[Problem description]
Word for word, retype the lines from the one containing "This screenshot has width=928, height=813." to the one containing "The height and width of the screenshot is (394, 700)." below, keeping both end lines and dropping the pictures.

[Source data]
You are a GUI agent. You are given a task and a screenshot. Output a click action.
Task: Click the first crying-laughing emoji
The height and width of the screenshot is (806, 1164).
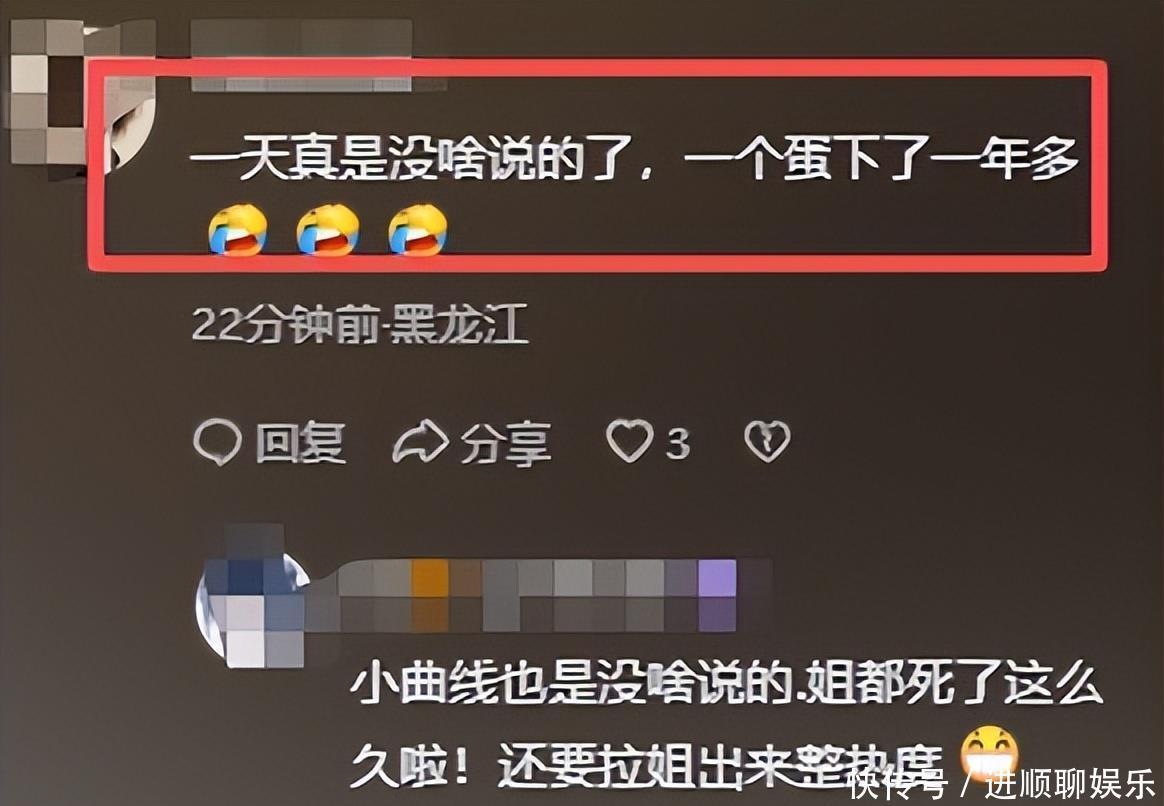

...

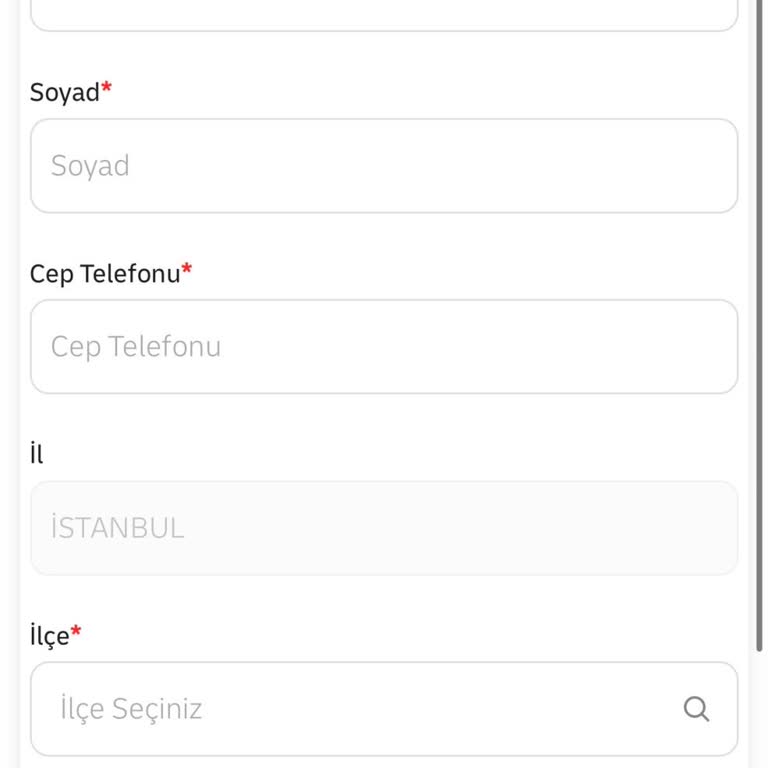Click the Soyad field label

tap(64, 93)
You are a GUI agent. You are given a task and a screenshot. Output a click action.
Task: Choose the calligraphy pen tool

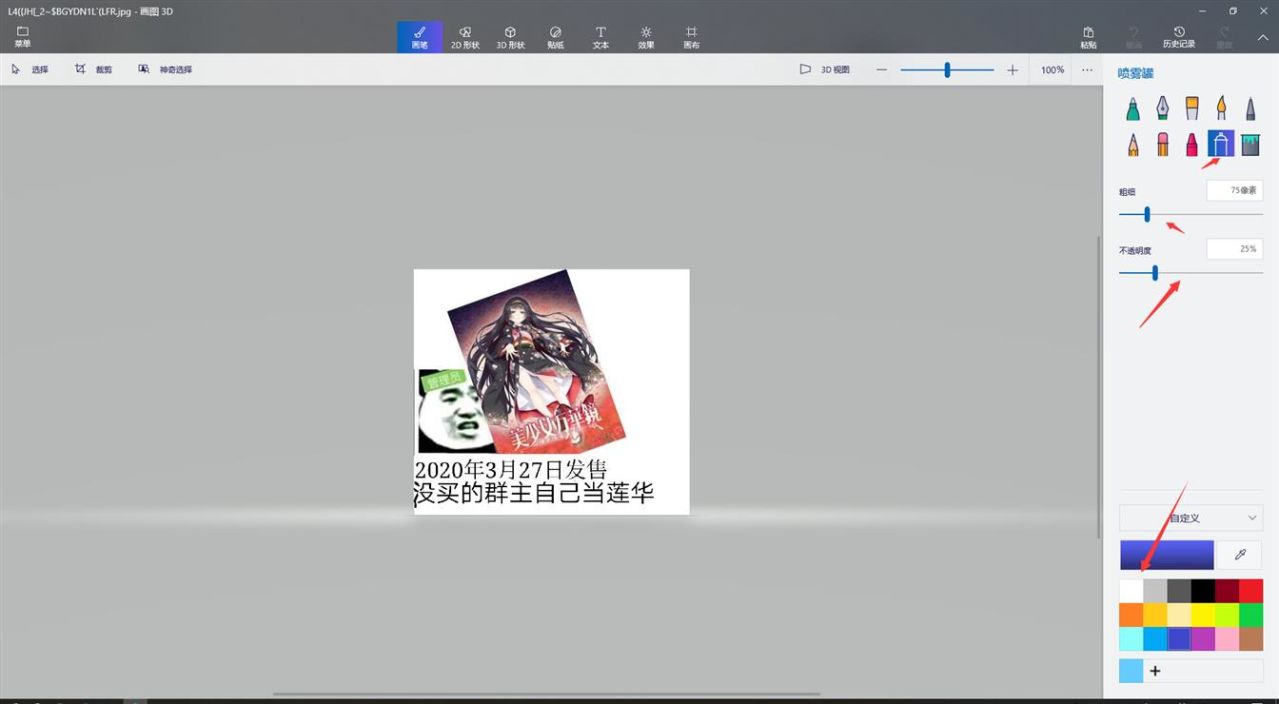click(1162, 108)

* * *

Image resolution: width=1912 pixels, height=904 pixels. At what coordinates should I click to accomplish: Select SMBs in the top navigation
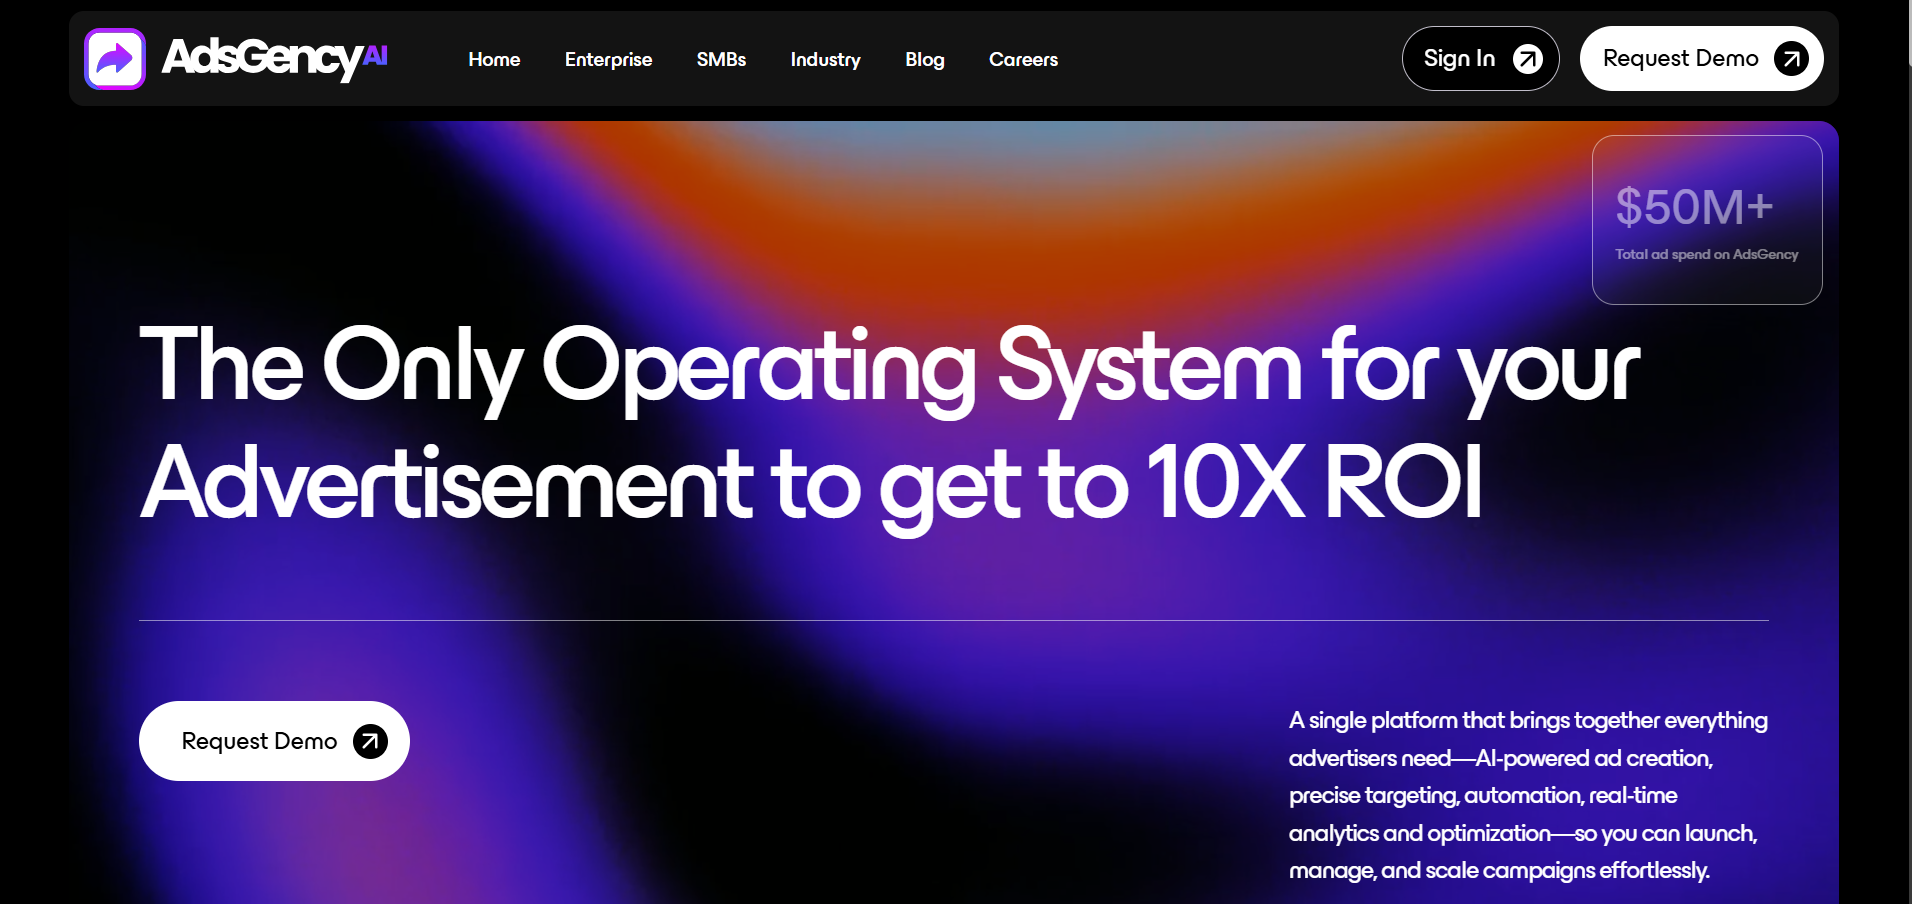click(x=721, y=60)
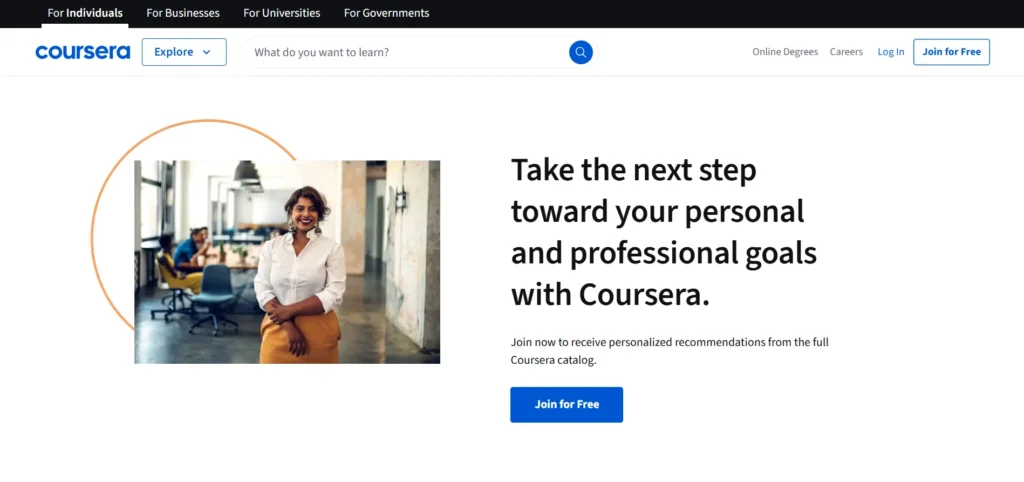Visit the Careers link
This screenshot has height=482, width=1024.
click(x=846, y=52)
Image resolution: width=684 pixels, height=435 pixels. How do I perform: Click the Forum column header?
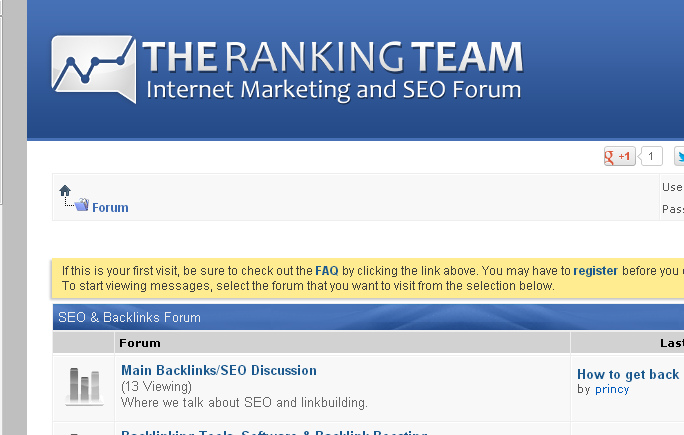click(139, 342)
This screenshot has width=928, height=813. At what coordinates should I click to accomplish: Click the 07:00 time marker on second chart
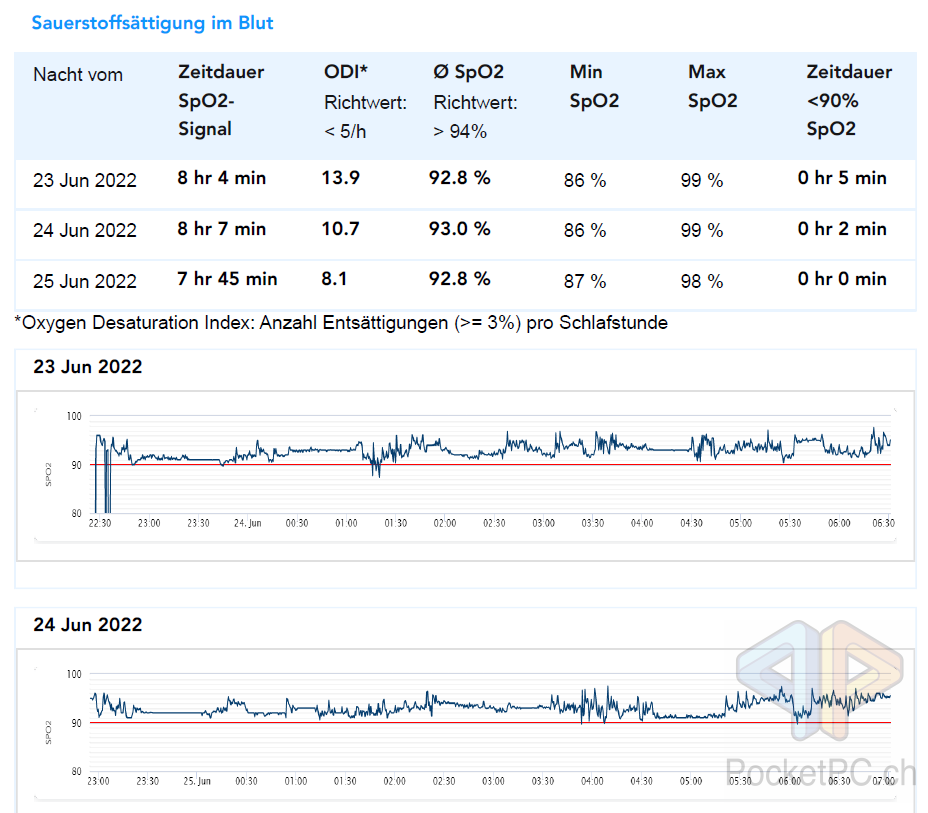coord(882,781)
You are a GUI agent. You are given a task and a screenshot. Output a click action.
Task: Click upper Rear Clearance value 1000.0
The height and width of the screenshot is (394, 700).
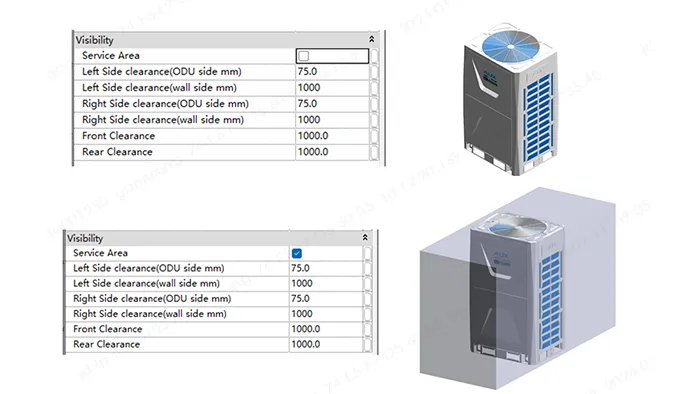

[Exercise solution]
This screenshot has width=928, height=813. At what coordinates should I click to accomplish: Click the 07:00 time marker on second chart
coord(882,781)
You are a GUI agent. You are given a task and a screenshot. Output a click action.
Task: Click upper Rear Clearance value 1000.0
The height and width of the screenshot is (394, 700).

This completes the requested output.